A character vector or formula specifying the names of the predictors over which to estimate means or contrasts.

fixed

A character vector indicating the names of the predictors to be "fixed" (i.e., maintained), so that the estimation is made at these values.

modulate

A character vector indicating the names of a numeric variable along which the means or the contrasts will be estimated. Adjust its length using length.

transform

Can be "none" (default for contrasts), "response" (default for means), "mu", "unlink", "log". "none" will leave the values on scale of the linear predictors. "response" will transform them on scale of the response variable. Thus for a logistic model, "none" will give estimations expressed in log-odds (probabilities on logit scale) and "response" in terms of probabilities.

length

Length of the spread numeric variables.

standardize

If TRUE, adds standardized differences or coefficients.

standardize_robust

Robust standardization through MAD (Median Absolute Deviation, a robust estimate of SD) instead of regular SD.

ci

Credible Interval (CI) level. Default to 0.89 (89%). See ci for further details.

adjust

The p-values adjustment method for multi-comparisons.
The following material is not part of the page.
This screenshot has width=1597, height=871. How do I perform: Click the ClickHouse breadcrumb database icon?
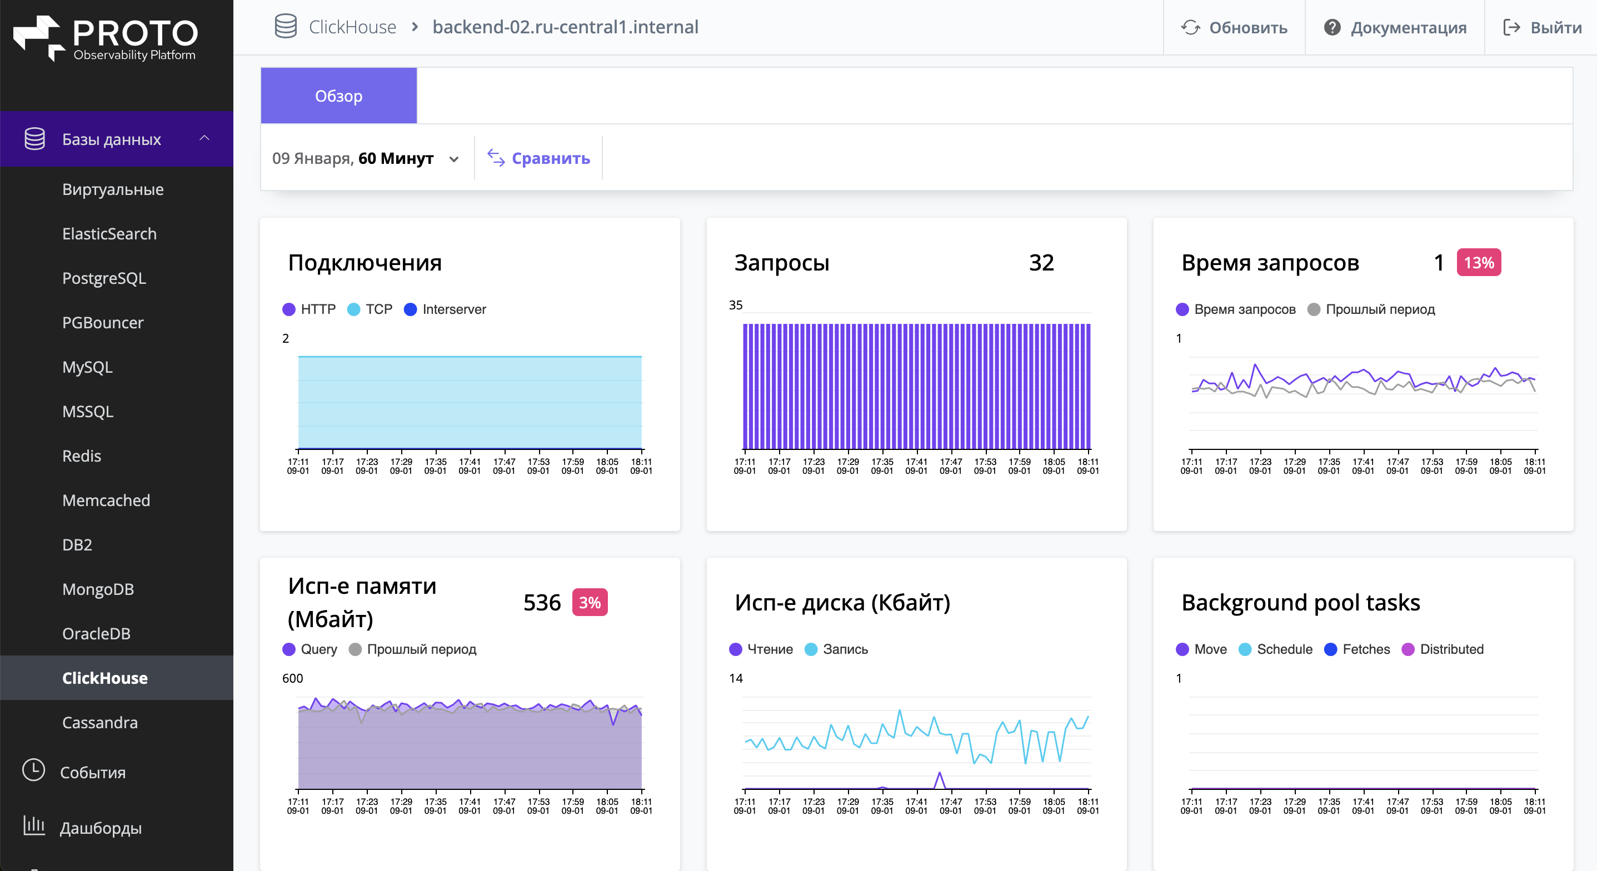coord(285,27)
Can be one of "holm" (default), "tukey", "hochberg", "hommel", "bonferroni", "BH", "BY", "fdr" or "none". See the p-value adjustment section in the emmeans::test documentation.

...

Arguments passed to or from other methods.

Value

A dataframe of estimated contrasts.

Examples

Run this code
# NOT RUN {
library(modelbased)

model <- lm(Sepal.Width ~ Species, data = iris)
estimate_contrasts(model)

model <- lm(Sepal.Width ~ Species * Petal.Width, data = iris)
estimate_contrasts(model)
estimate_contrasts(model, fixed = "Petal.Width")
estimate_contrasts(model, modulate = "Petal.Width", length = 4)
estimate_contrasts(model, levels = "Petal.Width", length = 4)

if (require("lme4")) {
  data <- iris
  data$Petal.Length_factor <- ifelse(data$Petal.Length < 4.2, "A", "B")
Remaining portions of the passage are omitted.